Martin Burns is a Lean Thinker, Improvement Obsessive, Recovering Project Manager, learning ways of introducing the best of Lean and Agile to historically skeptical enterprises through success, failure, dialogue and speed-reading.
Lightning talk: This Is The Sound of All Of Us
This is the sound of all of us
Singing with love and the will to trust
Leave the rest behind it will turn to dust
This is the sound of all of us
(The Wailin’ Jennies – One Voice)
Often we talk about the power of small, self-organising groups of people, working collaboratively. Lyssa Adkins gives a beautiful example of a string quartet in her powerful book on coaching on how the quartet members work together and communicate constantly throughout a performance. Some of the most powerful music of the last century has come from pairs of writers and performers working intimately together – George and Ira Gershwin. Lennon and McCartney. Simon and Garfunkel.

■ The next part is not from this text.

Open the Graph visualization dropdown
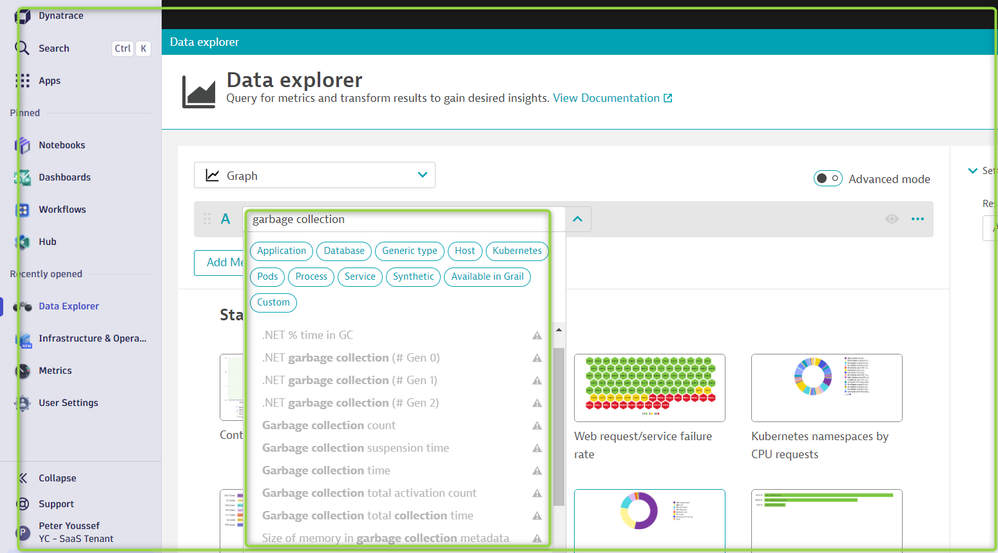This screenshot has height=553, width=998. point(314,176)
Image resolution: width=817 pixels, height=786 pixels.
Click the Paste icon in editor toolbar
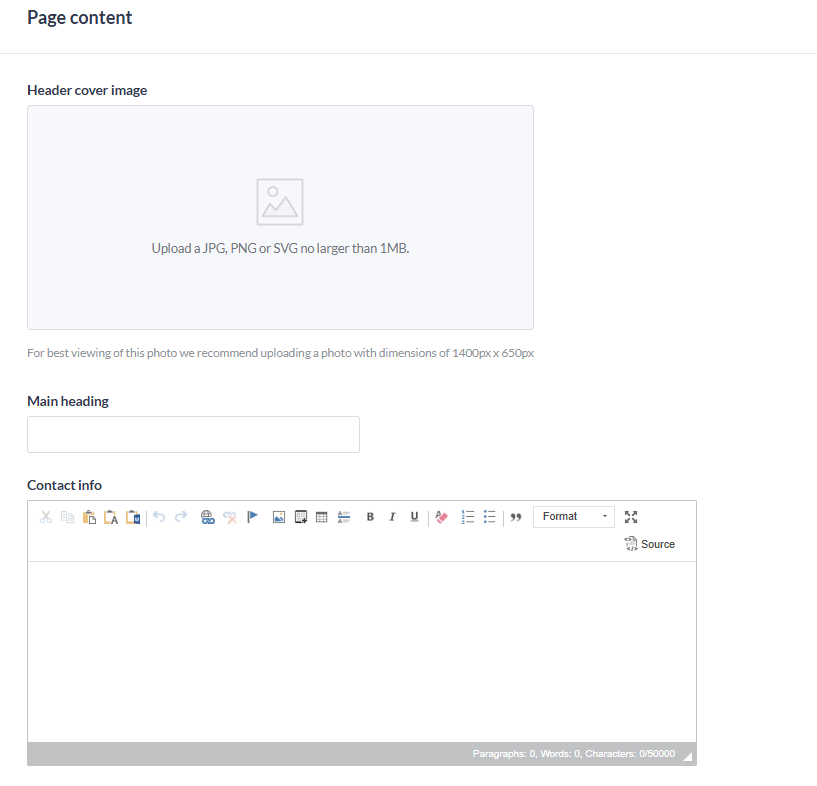coord(89,517)
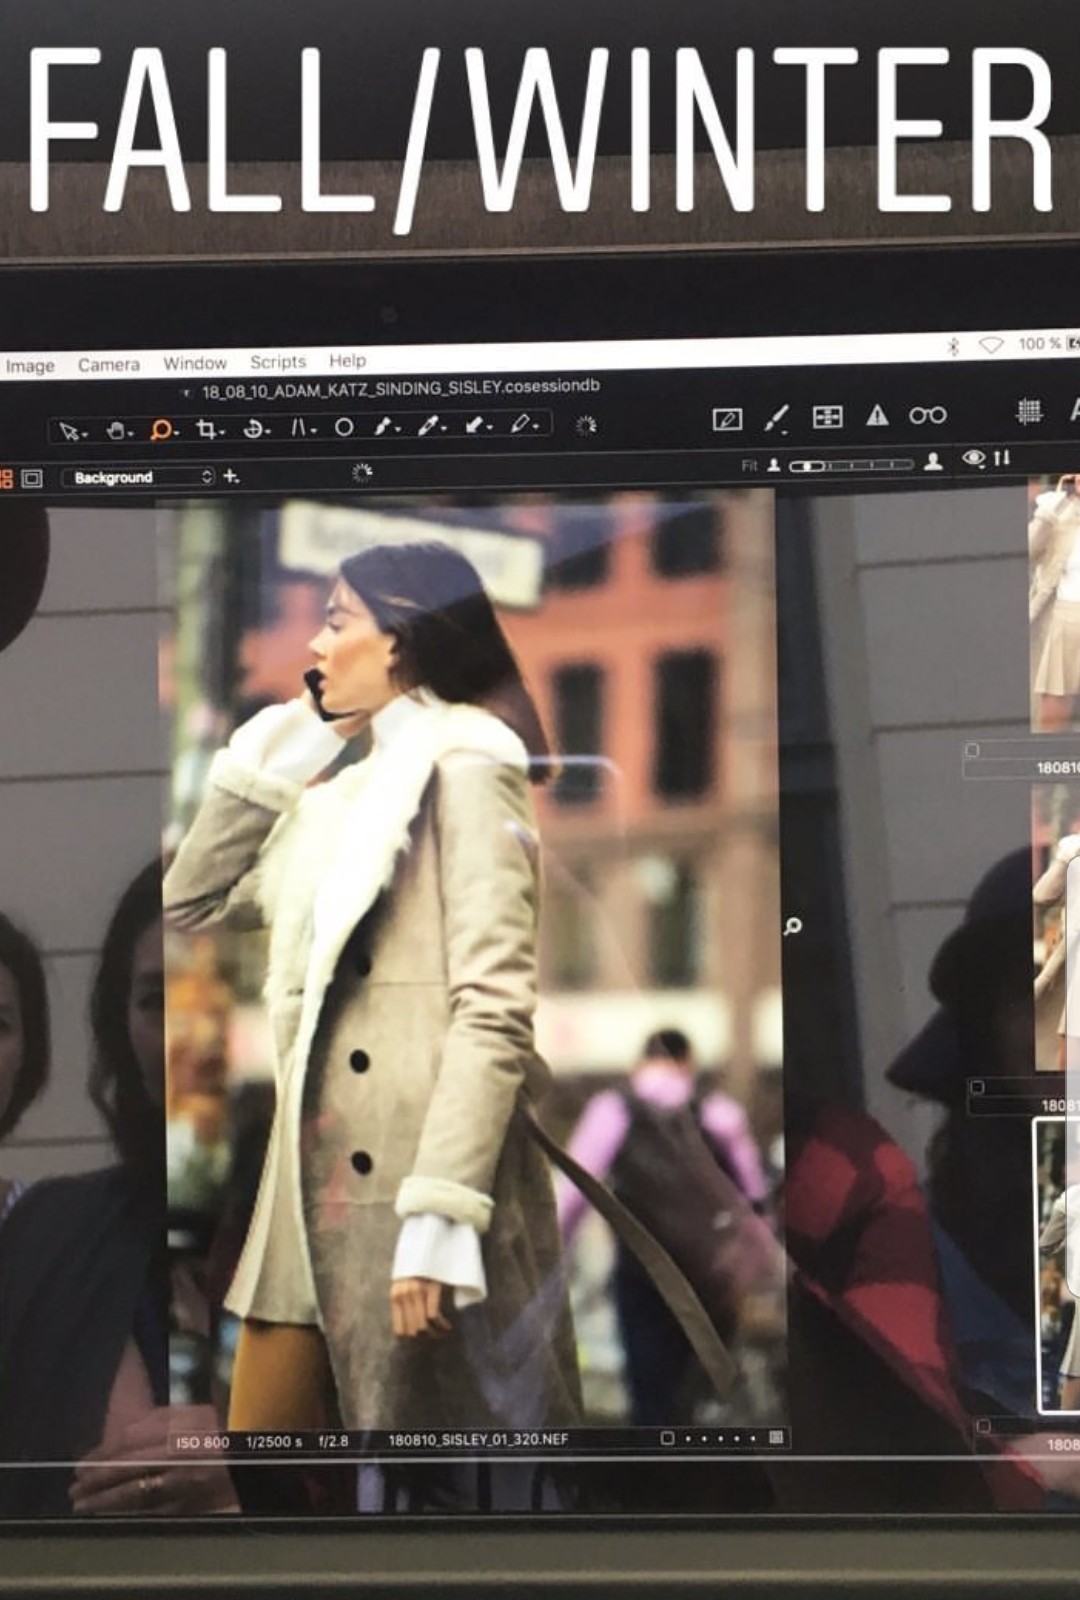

But music, like software, often seeks to deliver work at a larger scale and with more complexity than a single, self-organising team can manage. And seeks to do so with unpredictable skill levels of the performers. What lessons can music teach us about the problems and potential workarounds of scaled delivery of creative work?
Using more musical examples than deserve to fit in 10 minutes, Martin Burns brings 40 years of musical experience and formal education from his first career to bear on the problems of his current day job.